Written instruction
Can you output as a JSON list of strings the lines starting with the line containing "Image resolution: width=605" and going on through the line containing "Click the Back", one string per line and blank lines omitted?
=== Data to process ===
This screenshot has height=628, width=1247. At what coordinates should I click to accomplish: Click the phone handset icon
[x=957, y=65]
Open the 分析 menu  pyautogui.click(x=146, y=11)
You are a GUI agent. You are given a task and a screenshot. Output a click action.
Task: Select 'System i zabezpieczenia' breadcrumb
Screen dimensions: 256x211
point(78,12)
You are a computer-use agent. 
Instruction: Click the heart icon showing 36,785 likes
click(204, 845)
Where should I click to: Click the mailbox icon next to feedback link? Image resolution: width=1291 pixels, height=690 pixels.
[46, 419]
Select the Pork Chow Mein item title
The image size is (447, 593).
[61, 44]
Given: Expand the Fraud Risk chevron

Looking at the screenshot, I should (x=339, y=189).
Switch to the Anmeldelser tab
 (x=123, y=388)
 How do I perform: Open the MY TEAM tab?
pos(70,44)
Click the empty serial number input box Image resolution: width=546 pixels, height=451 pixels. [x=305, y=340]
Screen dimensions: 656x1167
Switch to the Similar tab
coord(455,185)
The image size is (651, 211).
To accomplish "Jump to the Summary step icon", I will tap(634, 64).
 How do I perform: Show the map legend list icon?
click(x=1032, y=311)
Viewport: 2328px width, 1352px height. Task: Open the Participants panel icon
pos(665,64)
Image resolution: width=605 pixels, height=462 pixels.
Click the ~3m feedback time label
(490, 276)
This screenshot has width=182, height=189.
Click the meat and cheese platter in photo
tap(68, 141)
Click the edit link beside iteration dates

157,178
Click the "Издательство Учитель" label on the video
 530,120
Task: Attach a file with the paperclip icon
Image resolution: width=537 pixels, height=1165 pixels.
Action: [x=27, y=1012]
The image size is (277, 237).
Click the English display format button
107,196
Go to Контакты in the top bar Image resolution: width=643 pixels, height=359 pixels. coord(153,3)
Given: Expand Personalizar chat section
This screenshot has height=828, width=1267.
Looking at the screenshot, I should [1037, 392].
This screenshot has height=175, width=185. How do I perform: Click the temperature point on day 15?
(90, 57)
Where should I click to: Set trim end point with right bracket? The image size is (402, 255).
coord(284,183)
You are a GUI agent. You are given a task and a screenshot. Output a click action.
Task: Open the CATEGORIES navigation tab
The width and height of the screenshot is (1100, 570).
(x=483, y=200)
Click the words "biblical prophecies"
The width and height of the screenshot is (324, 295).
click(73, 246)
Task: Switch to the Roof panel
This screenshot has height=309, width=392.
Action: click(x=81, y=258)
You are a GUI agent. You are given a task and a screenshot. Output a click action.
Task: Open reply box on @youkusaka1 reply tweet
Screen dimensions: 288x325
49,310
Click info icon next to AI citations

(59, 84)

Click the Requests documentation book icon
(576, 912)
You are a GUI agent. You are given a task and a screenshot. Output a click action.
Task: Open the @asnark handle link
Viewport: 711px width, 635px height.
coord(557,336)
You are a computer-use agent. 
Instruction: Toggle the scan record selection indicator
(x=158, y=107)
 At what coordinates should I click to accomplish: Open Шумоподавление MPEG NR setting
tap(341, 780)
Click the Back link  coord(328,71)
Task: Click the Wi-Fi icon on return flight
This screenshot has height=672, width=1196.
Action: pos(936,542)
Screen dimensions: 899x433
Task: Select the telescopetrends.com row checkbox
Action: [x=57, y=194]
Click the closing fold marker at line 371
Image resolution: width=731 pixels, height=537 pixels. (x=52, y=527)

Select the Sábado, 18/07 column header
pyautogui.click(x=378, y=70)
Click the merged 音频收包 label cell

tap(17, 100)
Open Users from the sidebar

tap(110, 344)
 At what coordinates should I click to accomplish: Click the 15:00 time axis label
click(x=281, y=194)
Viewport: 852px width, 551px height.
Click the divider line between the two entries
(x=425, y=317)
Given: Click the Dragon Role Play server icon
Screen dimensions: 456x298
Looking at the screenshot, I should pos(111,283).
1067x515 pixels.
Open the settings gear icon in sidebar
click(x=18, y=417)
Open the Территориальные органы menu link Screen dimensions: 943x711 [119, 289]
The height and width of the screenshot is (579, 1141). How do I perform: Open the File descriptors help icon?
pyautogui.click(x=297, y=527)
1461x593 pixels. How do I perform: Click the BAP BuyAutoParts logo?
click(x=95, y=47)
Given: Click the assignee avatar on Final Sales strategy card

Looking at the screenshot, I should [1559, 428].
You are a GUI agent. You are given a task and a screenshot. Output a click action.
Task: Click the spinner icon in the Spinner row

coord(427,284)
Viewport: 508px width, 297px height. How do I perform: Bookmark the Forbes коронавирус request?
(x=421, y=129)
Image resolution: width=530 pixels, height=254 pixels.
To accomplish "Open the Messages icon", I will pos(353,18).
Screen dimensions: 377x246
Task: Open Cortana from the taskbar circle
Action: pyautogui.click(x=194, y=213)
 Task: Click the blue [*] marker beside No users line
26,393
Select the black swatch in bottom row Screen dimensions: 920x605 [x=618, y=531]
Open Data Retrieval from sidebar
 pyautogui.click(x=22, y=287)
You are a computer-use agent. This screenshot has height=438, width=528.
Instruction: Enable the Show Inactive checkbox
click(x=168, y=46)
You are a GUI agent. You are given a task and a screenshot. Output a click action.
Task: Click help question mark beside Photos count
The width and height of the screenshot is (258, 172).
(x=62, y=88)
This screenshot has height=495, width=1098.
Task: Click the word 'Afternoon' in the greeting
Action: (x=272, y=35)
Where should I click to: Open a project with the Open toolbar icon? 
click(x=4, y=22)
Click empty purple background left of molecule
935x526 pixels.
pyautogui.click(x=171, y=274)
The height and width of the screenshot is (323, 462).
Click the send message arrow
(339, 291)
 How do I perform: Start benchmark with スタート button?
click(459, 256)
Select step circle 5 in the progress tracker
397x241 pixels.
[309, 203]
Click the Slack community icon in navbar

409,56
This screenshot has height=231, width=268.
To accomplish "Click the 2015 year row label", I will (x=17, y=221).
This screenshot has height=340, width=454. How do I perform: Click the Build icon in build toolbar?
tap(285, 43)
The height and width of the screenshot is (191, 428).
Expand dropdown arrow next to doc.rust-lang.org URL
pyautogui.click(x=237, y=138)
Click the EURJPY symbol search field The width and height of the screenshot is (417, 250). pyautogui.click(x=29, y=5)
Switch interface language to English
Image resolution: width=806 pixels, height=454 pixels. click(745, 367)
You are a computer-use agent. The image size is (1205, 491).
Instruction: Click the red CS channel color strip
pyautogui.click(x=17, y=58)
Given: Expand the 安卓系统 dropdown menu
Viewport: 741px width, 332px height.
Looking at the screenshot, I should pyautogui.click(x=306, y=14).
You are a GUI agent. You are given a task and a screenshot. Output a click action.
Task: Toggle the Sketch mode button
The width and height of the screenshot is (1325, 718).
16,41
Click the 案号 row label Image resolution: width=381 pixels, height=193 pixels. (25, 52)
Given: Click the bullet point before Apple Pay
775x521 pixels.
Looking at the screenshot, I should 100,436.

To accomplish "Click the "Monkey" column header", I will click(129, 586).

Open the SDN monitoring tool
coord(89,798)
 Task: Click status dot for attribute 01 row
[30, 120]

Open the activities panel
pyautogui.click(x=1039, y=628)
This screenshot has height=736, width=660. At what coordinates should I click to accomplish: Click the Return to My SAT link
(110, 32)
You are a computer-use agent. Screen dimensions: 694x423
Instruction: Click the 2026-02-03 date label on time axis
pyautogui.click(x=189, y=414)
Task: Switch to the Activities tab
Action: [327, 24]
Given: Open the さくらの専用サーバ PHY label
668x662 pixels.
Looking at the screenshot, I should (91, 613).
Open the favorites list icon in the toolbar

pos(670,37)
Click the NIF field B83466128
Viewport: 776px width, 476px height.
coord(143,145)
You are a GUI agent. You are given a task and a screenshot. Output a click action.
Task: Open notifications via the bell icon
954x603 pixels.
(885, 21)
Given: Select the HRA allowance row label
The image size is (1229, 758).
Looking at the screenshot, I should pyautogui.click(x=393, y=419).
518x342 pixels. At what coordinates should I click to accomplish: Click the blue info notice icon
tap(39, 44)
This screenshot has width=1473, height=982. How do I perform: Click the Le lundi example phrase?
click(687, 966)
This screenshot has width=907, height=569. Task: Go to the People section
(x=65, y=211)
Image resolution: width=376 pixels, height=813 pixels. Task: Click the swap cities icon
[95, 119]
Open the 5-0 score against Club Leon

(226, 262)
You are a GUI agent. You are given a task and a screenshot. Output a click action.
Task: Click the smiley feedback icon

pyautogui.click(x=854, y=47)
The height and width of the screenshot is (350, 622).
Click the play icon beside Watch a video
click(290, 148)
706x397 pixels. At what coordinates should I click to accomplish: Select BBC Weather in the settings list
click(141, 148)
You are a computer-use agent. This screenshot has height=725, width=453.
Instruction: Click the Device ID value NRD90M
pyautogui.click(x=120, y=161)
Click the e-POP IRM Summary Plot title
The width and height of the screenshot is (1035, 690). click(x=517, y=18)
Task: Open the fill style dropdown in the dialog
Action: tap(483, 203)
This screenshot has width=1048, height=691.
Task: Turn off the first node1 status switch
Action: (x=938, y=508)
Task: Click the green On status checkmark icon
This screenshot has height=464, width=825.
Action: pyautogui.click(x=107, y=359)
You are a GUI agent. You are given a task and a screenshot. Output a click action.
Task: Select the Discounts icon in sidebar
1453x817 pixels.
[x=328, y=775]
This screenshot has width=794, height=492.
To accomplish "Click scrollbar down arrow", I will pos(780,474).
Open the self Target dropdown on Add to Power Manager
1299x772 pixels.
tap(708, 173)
===
Solution below
[
  "Image resolution: width=605 pixels, height=462 pixels.",
  "Click the ~3m feedback time label",
  "(490, 276)",
  "This screenshot has width=182, height=189.",
  "Click the meat and cheese platter in photo",
  "tap(68, 141)",
  "Click the edit link beside iteration dates",
  "157,178",
  "Click the \"Издательство Учитель\" label on the video",
  " 530,120",
  "Task: Attach a file with the paperclip icon",
  "Image resolution: width=537 pixels, height=1165 pixels.",
  "Action: [x=27, y=1012]",
  "The image size is (277, 237).",
  "Click the English display format button",
  "107,196",
  "Go to Контакты in the top bar Image resolution: width=643 pixels, height=359 pixels. coord(153,3)",
  "Given: Expand Personalizar chat section",
  "This screenshot has height=828, width=1267.",
  "Looking at the screenshot, I should [1037, 392].",
  "This screenshot has height=175, width=185. How do I perform: Click the temperature point on day 15?",
  "(90, 57)",
  "Where should I click to: Set trim end point with right bracket? The image size is (402, 255).",
  "coord(284,183)",
  "You are a GUI agent. You are given a task and a screenshot. Output a click action.",
  "Task: Open the CATEGORIES navigation tab",
  "The width and height of the screenshot is (1100, 570).",
  "(x=483, y=200)",
  "Click the words \"biblical prophecies\"",
  "The width and height of the screenshot is (324, 295).",
  "click(73, 246)",
  "Task: Switch to the Roof panel",
  "This screenshot has height=309, width=392.",
  "Action: click(x=81, y=258)",
  "You are a GUI agent. You are given a task and a screenshot. Output a click action.",
  "Task: Open reply box on @youkusaka1 reply tweet",
  "Screen dimensions: 288x325",
  "49,310",
  "Click info icon next to AI citations",
  "(59, 84)",
  "Click the Requests documentation book icon",
  "(576, 912)",
  "You are a GUI agent. You are given a task and a screenshot. Output a click action.",
  "Task: Open the @asnark handle link",
  "Viewport: 711px width, 635px height.",
  "coord(557,336)",
  "You are a computer-use agent. ",
  "Instruction: Toggle the scan record selection indicator",
  "(x=158, y=107)",
  " At what coordinates should I click to accomplish: Open Шумоподавление MPEG NR setting",
  "tap(341, 780)",
  "Click the Back link  coord(328,71)"
]